REQUEST = Output as a numbered list, skipping blank lines, the rows from the line containing "This screenshot has width=529, height=311." through the last row, with both of those lines included.

STORED RECORDS =
#####
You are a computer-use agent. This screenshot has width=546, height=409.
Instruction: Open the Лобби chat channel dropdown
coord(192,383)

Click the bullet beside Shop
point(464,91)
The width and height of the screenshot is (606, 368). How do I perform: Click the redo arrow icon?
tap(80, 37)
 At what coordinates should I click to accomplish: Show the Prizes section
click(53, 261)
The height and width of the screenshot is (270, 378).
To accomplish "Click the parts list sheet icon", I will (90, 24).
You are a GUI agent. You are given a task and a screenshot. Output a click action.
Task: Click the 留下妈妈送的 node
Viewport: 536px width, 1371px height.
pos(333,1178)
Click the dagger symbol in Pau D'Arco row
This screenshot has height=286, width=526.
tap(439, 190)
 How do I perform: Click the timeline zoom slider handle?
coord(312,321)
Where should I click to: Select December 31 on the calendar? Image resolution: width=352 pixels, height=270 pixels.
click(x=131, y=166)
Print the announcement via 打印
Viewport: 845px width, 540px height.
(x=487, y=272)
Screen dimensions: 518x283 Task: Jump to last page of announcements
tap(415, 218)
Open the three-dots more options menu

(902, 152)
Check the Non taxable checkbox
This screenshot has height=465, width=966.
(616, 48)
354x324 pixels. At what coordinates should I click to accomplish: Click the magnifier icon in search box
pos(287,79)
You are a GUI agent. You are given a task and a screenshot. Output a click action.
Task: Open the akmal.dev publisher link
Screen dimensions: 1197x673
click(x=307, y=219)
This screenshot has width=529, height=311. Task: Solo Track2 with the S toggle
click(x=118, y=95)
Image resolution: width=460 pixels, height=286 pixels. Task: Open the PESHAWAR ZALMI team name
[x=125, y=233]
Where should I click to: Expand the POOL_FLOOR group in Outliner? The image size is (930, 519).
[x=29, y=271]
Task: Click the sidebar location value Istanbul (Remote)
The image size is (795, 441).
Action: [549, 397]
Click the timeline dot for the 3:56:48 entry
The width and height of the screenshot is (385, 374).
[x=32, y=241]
#####
RESULT FOR THIS EXERCISE =
1. This screenshot has width=529, height=311. Task: Solo Track2 with the S toggle
2. click(x=118, y=95)
3. Image resolution: width=460 pixels, height=286 pixels. Task: Open the PESHAWAR ZALMI team name
4. [x=125, y=233]
5. Where should I click to: Expand the POOL_FLOOR group in Outliner? The image size is (930, 519).
6. [x=29, y=271]
7. Task: Click the sidebar location value Istanbul (Remote)
8. The image size is (795, 441).
9. Action: [549, 397]
10. Click the timeline dot for the 3:56:48 entry
11. The width and height of the screenshot is (385, 374).
12. [x=32, y=241]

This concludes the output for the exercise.